In the course of reaching this conclusion, we acknowledge appellant’s argument that upholding his guilty plea and reversing only as to punishment would not actually result in an unjust windfall to him because the punishment range was not a binding element of the agreement. We, however, are unpersuaded by this argument. Appellant contends that there was no written plea agreement beyond the printed form admonishments, so the terms of the agreement must be deduced from the record. We have said, “Appellate courts look to the written agreement, as well as the formal *504record, to determine the terms of the plea agreement, and we will imply a term only when necessary to effectuate the intention of the parties.” Ex parte De Leon, 400 S.W.3d 83, 89 (Tex. Crim. App. 2013). Here, the record shows that the intent of the parties was not merely to trade a guilty plea to a state-jail felony in exchange for not requiring the State to prove its case on the charged offense; rather, the record reflects that the parties’ agreement was to forgo prosecution on the greater charge and permit appellant to plead to the lesser offense only on the condition that he also plead guilty to two enhancements and be sentenced in accordance with a second-degree felony. During the plea hearing, the trial judge asked,

[Court] Well, [appellant], it is my understanding that what you are intending to do today is waive a jury trial on this case, waive your rights to—to that jury trial and plead guilty to the lesser included offense of state jail felony theft enhanced to a second-degree felony because of two prior pen trips. Is that correct?
[Appellant] Yes.
[Court] Now, there is no agreement— there’s no agreed upon sentence recommendation commonly called a plea bargain agreement. The State would likely be asking for one thing. You would likely be asking for something else. The Court could do anything. I could defer adjudication, placing you on community supervision. I could find you guilty and give you a sentence of 10 years or less and probate that. I could find you guilty and sentence you to just 2 years to do or 20 years to do or anything in between. You understand all my options, right?
[Appellant] Yes, sir.

Thus, the record indicates that appellant and the State contemplated a punishment within the range applicable to a second-degree felony. Under these circumstances, we conclude that the applicable range of punishment constituted a material element of the plea agreement and, therefore, because that portion of the plea agreement resulted in an illegal sentence and is unenforceable, the proper remedy is to set aside the agreement. See Shannon, 708 S.W.2d at 852.

III. Conclusion

The court of appeals correctly held that the sentence imposed by the trial court under the plea agreement in this case was illegal. However, the remedy chosen by the court of appeals to address the illegal sentence ignores the mutual benefit and detriment assumed by appellant and the State in resolving this case at the trial level through a negotiated plea agreement. Accordingly, we reverse the court of appeals’s judgment that had remanded this case for a new punishment hearing, and we set aside appellant’s guilty plea and remand this case to the trial court for appellant to answer the charges set forth in the indictment, thereby returning both parties to their original positions.

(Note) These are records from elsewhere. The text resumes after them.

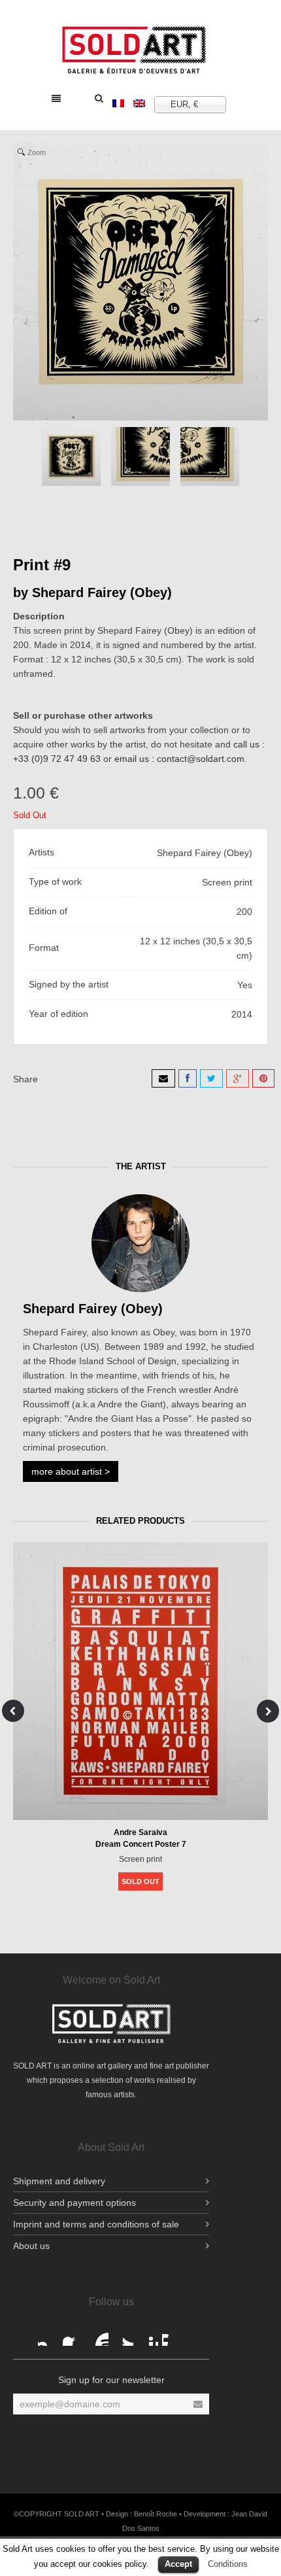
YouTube (98, 2335)
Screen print (140, 1859)
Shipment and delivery (59, 2181)
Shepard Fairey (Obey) (102, 592)
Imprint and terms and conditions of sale (96, 2224)
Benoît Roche (155, 2514)
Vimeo (172, 2335)
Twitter (122, 2335)
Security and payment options (74, 2202)
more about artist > (70, 1471)
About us (31, 2246)
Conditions (228, 2564)
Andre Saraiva (140, 1832)
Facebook (48, 2335)
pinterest (147, 2335)
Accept (178, 2564)
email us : (135, 758)
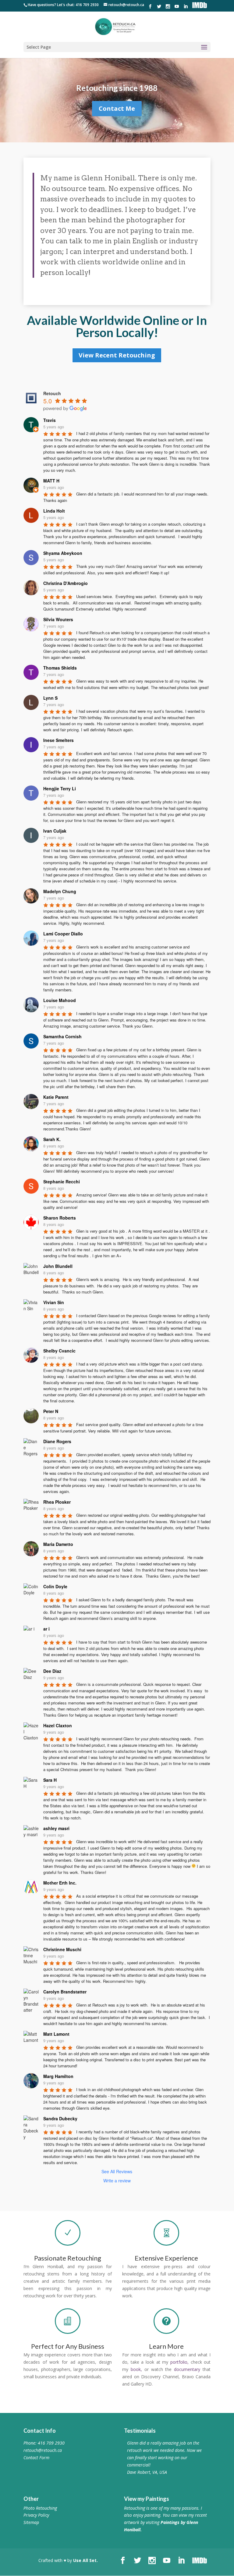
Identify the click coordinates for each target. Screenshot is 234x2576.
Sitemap (31, 2522)
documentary (187, 2369)
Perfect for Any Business (67, 2346)
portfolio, (179, 2362)
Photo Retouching (40, 2508)
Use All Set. (85, 2560)
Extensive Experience (166, 2258)
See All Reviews (116, 2171)
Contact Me (117, 110)
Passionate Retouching (67, 2258)
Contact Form (36, 2457)
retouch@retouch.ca (42, 2450)
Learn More (166, 2346)
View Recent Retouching (117, 355)
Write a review (117, 2180)
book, (136, 2369)
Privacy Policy (36, 2515)
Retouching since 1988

. In its ground for review, the State asks,

What is the proper remedy when the defendant and the State "charge bargain” for an open plea of guilty to a lesser-included offense and the trial judge imposes an illegal sentence?

. This view was mistaken because, pursuant to Penal Code Section 12.42(d), appellant’s prior state-jail felony burglary conviction was not available to enhance his third-degree felony charge for engaging in organized criminal activity. Tex. Penal Code § 12.42(d).